RECORDS SUPPLIED →
+ + + + + + +

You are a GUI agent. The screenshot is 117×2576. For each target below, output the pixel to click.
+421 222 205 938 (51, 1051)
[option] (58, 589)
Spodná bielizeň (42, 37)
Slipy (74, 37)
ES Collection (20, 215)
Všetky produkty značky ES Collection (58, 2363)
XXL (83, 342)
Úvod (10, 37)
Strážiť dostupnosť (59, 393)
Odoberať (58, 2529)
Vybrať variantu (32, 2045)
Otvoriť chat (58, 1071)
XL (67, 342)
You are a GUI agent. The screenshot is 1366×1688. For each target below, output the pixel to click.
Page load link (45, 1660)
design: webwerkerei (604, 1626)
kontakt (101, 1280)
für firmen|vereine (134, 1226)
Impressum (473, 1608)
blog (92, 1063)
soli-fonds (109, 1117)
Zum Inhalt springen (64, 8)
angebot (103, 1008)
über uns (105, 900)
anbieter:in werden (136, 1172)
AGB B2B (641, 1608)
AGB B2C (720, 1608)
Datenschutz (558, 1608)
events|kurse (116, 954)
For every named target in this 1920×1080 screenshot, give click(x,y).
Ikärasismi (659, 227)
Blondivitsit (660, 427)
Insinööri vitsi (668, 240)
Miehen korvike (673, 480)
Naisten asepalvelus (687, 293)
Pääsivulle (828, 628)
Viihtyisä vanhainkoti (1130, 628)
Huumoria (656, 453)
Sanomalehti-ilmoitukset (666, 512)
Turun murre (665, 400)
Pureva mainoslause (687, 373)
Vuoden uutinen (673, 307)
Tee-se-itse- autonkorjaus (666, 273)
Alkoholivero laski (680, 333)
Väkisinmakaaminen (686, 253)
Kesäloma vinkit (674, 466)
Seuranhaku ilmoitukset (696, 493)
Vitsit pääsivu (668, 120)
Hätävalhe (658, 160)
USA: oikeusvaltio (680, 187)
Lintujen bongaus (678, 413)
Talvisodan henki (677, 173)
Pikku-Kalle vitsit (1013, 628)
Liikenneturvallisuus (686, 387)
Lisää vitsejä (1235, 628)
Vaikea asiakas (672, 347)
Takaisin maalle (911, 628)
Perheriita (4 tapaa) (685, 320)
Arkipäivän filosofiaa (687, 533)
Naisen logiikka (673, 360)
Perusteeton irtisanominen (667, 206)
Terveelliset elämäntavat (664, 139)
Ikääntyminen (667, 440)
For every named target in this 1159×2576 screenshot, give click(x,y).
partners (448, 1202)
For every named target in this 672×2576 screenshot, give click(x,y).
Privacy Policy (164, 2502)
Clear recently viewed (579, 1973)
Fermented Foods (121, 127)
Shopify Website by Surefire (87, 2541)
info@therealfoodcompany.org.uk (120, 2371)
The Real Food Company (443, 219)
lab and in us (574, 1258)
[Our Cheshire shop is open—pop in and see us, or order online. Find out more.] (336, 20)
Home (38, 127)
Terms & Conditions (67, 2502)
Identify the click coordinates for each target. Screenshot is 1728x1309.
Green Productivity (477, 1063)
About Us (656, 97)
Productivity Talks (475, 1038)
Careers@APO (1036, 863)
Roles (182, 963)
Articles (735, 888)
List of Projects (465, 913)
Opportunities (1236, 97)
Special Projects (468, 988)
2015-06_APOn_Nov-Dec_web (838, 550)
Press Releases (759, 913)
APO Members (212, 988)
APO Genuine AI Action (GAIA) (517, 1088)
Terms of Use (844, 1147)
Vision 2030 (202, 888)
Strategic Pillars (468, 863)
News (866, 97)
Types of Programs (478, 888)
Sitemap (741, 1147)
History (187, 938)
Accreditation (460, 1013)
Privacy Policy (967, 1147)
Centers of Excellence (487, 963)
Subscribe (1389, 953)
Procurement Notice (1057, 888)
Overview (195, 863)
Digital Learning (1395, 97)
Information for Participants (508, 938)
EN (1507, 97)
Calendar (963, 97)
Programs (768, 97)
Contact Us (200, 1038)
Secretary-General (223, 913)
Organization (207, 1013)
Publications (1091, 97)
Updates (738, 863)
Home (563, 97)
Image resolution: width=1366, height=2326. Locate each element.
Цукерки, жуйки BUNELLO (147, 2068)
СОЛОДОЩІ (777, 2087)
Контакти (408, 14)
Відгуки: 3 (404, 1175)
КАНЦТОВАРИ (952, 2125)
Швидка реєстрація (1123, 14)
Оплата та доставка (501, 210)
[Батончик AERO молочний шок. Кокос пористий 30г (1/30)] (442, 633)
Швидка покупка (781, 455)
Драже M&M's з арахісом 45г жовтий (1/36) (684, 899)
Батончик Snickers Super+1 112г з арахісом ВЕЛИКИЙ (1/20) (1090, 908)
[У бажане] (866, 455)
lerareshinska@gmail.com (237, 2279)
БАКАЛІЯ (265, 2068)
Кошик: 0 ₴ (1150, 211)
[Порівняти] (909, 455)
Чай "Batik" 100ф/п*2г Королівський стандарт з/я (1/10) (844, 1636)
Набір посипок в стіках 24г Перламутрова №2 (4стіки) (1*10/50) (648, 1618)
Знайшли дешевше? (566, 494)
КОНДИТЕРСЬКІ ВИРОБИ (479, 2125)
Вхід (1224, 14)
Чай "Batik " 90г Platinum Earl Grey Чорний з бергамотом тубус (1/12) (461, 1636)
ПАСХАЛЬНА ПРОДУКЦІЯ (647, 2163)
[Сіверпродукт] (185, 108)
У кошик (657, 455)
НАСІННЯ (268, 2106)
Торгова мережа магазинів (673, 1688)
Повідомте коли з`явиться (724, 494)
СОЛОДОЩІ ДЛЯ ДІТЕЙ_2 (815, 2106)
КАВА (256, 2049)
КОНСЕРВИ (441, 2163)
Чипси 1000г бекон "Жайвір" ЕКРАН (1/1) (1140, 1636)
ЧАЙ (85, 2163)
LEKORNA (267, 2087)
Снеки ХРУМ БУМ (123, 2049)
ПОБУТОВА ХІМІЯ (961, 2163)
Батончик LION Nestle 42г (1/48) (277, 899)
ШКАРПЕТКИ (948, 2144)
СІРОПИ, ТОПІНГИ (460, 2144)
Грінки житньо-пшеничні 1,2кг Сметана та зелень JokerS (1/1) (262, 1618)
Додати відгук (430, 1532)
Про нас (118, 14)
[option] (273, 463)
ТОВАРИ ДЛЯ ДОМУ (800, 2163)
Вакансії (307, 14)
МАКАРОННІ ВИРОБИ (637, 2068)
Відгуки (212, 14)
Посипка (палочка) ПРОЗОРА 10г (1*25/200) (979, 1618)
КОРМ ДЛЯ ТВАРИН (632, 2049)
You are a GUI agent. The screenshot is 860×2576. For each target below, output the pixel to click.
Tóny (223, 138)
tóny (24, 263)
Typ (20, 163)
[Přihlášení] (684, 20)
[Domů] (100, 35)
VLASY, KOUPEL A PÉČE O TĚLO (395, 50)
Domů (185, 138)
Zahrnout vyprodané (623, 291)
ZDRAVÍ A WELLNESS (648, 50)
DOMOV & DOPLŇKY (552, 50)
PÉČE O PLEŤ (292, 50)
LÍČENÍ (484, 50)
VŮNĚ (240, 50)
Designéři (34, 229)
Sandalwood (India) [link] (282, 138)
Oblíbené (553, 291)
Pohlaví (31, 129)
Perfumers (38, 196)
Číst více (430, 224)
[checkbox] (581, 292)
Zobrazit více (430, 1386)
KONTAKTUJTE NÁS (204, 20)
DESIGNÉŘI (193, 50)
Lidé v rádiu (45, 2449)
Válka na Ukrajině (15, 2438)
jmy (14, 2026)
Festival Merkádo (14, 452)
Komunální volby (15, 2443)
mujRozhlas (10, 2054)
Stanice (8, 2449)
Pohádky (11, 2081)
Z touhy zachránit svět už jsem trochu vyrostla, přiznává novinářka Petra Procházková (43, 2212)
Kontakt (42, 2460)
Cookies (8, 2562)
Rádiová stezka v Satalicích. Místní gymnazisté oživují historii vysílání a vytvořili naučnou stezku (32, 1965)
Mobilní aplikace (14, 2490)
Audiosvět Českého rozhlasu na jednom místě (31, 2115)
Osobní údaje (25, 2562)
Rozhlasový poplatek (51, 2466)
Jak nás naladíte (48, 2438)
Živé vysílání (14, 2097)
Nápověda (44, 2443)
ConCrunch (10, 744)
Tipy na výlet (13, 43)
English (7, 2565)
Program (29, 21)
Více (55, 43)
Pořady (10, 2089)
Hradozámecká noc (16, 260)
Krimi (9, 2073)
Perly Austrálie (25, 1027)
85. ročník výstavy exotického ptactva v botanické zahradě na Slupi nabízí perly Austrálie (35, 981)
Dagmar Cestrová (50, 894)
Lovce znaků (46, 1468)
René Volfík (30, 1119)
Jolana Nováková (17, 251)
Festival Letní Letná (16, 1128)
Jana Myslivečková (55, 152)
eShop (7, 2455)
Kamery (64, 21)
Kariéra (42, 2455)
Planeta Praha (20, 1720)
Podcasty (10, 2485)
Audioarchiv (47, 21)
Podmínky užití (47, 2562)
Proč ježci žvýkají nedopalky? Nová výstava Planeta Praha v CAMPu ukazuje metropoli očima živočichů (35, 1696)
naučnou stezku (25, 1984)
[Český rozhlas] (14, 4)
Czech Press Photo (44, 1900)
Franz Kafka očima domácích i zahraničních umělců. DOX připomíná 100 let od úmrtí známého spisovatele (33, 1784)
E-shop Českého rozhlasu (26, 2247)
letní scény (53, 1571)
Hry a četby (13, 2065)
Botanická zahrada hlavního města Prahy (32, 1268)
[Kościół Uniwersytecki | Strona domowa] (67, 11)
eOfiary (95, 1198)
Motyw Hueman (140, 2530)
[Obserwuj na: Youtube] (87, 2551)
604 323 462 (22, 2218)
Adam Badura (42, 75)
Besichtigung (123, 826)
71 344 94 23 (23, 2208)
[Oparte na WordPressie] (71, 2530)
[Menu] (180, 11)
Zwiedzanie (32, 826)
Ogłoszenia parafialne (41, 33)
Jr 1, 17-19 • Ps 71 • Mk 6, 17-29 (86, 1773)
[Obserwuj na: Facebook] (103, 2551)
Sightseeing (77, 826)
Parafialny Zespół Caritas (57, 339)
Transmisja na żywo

+ + + + + + +

WORK INSTRUCTION →
Where the data above reaches the line holding "Podcasty (10, 2485)", begin printing, and stop after the line holding "Ogłoszenia parafialne (41, 33)". Each line must be reproduced exactly, with nothing else added.

TASK SOLUTION →
Podcasty (10, 2485)
Audioarchiv (47, 21)
Podmínky užití (47, 2562)
Proč ježci žvýkají nedopalky? Nová výstava Planeta Praha v CAMPu ukazuje metropoli očima živočichů (35, 1696)
naučnou stezku (25, 1984)
[Český rozhlas] (14, 4)
Czech Press Photo (44, 1900)
Franz Kafka očima domácích i zahraničních umělců. DOX připomíná 100 let od úmrtí známého spisovatele (33, 1784)
E-shop Českého rozhlasu (26, 2247)
letní scény (53, 1571)
Hry a četby (13, 2065)
Botanická zahrada hlavního města Prahy (32, 1268)
[Kościół Uniwersytecki | Strona domowa] (67, 11)
eOfiary (95, 1198)
Motyw Hueman (140, 2530)
[Obserwuj na: Youtube] (87, 2551)
604 323 462 (22, 2218)
Adam Badura (42, 75)
Besichtigung (123, 826)
71 344 94 23 (23, 2208)
[Oparte na WordPressie] (71, 2530)
[Menu] (180, 11)
Zwiedzanie (32, 826)
Ogłoszenia parafialne (41, 33)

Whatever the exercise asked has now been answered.